В каждой семье есть и преуспевающие члены, и жалкие неудачники. На рождественском обеде тетушка Мария — вице–президент крупной фирмы — сидит рядом с дядюшкой Чарльзом, который, как всегда, много пьет и в очередной раз уволен с работы. За столом собрались люди умные и глупые, уродливые и привлекательные, здоровые и инвалиды. Но в семье все эти различия стираются. Кузен Джонни старается держаться ото всех в стороне, но это ему плохо удается. Он, как и мы все, — часть семьи. У нас общие предки, в наших клетках — общие гены. Неудачника не выбрасывают из семьи. «Семья, — сказал Роберт Фрост, — это такое место, в которое тебя обязаны впустить, если ты пришел».
Иногда я думаю, что Бог изобрел семью в качестве учебного полигона. Именно там мы учимся общаться с людьми в рамках других общественных институтов. Семья становится крепче, когда ее члены не спорят из–за того, что они не похожи друг на друга, а просто радуются этому. В здоровой семье поддерживают слабых членов, не унижая при этом сильных.
Мать Джона Уэсли говорила так: «Кого из детей я больше всех люблю? Я люблю больного сильнее других. И так, пока он не поправится. Я люблю путешественника крепче других. И так, пока он не вернется».
Семья — это единственный социальный институт, в отношении которого у нас нет права выбора. Мы попадаем в него просто по праву рождения. В результате, сами того не желая, мы оказываемся в одном сообществе со странными и не похожими друг на друга людьми. Церковь же призывает нас сделать следующий шаг: добровольно стать членом еще более странного окружения лишь потому, что составляющие его индивидуумы веруют в Иисуса Христа. Я обнаружил, что подобные общества напоминают семью больше, чем все остальные общественные институты. Анри Ноуэн как–то сказал, что общество — это «то место, где ты всегда оказываешься рядом с человеком, с которым тебе меньше всего хочется быть рядом». Его определение можно отнести как к группе людей, которая собирается на Рождество за одним столом, так и к группе людей, которая встречается по воскресеньям в стенах церкви.
Божья раздевалка
В течение всего года я довольно успешно борюсь со своей страстью к телепередачам. Но каюсь: ближе к весне меня охватывает таинственная сила, известная в Америке под названием «мартовское безумие». Она заставляет меня уткнуться носом в телеэкран. Речь идет о баскетбольном турнире студенческих команд. Этому искушению я противиться не в силах.

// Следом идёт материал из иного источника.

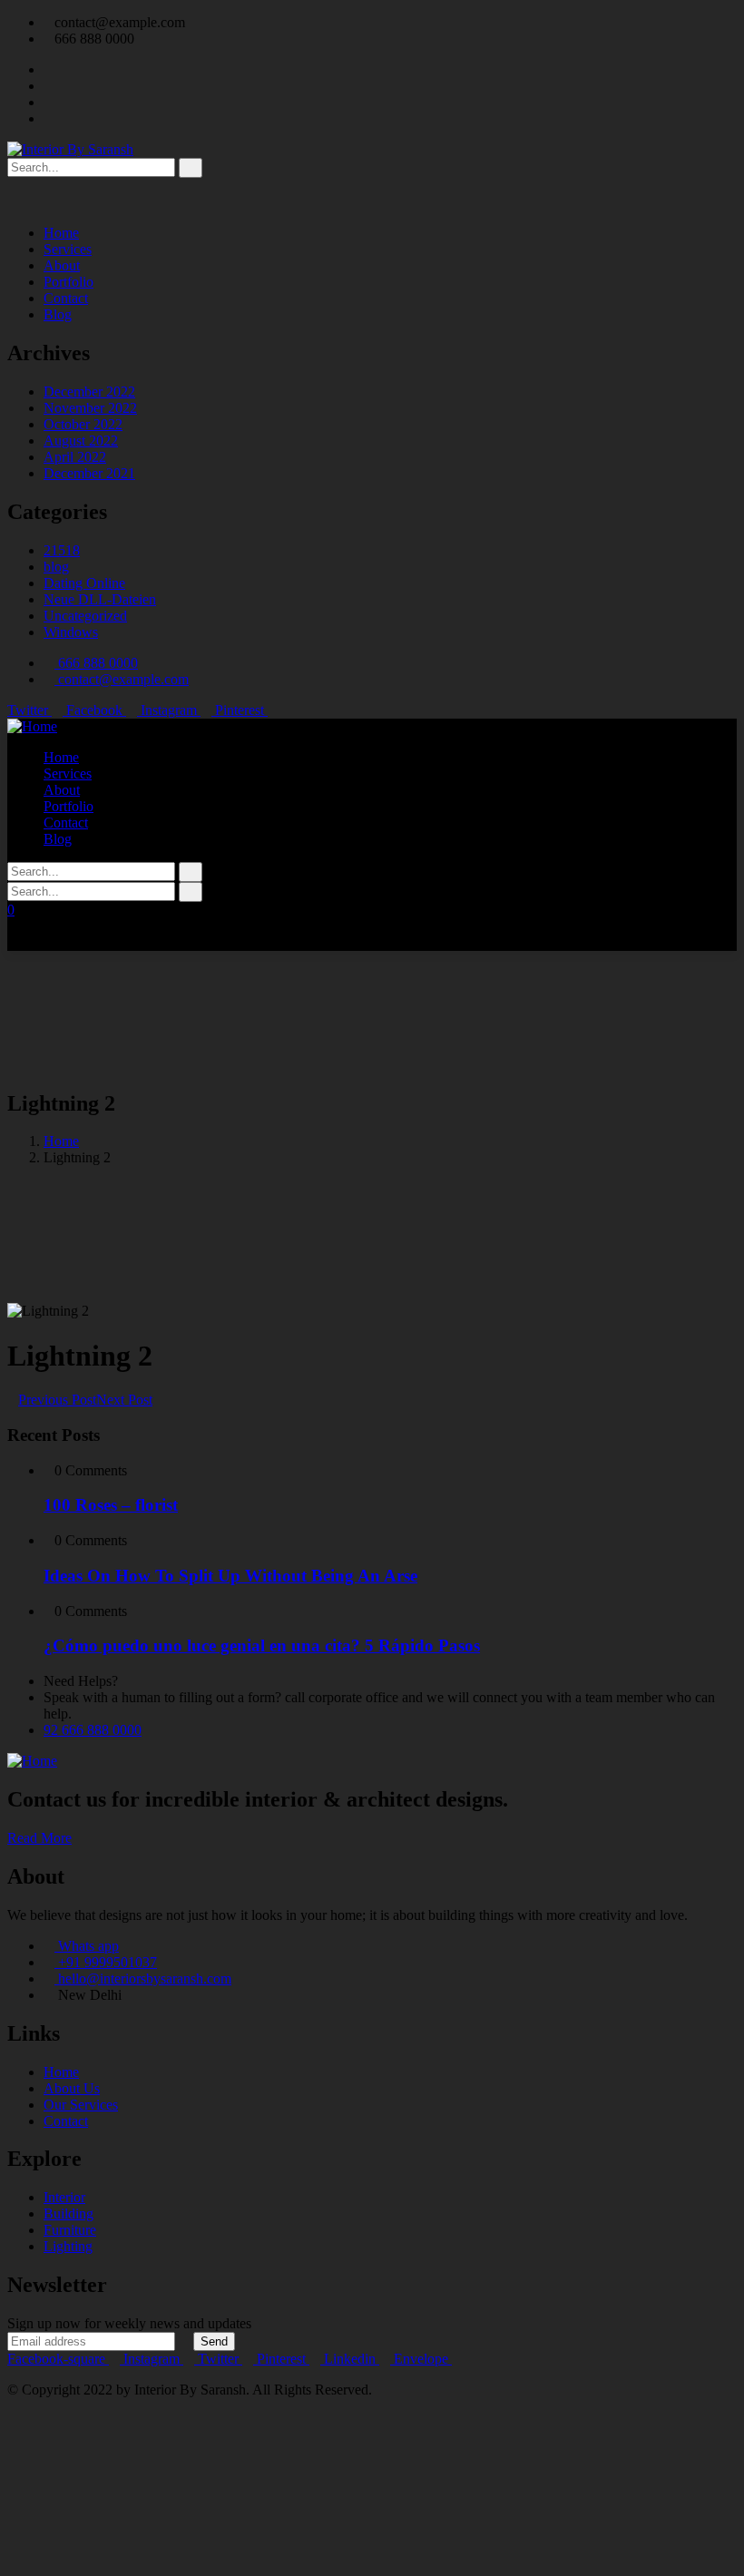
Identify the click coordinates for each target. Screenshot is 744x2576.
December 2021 (89, 473)
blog (56, 566)
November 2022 (90, 408)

Ни одному человеку не приходится так трудно, как этим молодым спортсменам. Им по 19 — 20 лет, и они уже сражаются перед тридцатью миллионами телезрителей за честь своего университета, своего штата. На карту поставлена их профессиональная карьера. Каждый прыжок, каждый бросок имеют значение. В финале последние минуты игры бывают самыми напряженными. И кажется, что все сезоны заканчиваются одной и той же картиной: восемнадцатилетний паренек стоит на линии штрафного броска, в руках у него — мяч, до конца игры — одна секунда.
Он стоит на линии, нервно играя мячом, — нужно, чтобы рука не подвела… И тут тренер противника берет тайм–аут, потому что понимает: это помешает нападающему сосредоточиться.
Следующие две минуты игрок проведет рядом с наставником, будет слушать его советы, стараясь не думать о том, о чем кричат двадцать тысяч болельщиков, — о броске. Товарищи по команде треплют его по плечу, но не говорят ничего. За сезон на тренировках он сделал несколько тысяч штрафных, добрые три четверти из них попали в цель. Но это бросок отличается от других.
Если штрафной будет удачным, паренек станет героем всего университета. Его фотография появится на первых страницах газет — хоть в губернаторы баллотируйся! Если же он промажет, то станет козлом отпущения. Как после этого смотреть в глаза товарищам по команде? Как жить после этого? Через двадцать лет он окажется в кабинете психотерапевта и все свои жизненные неудачи будет объяснять вот этим неудавшимся броском… И вот он возвращается на площадку. От этого мгновения зависит все его будущее.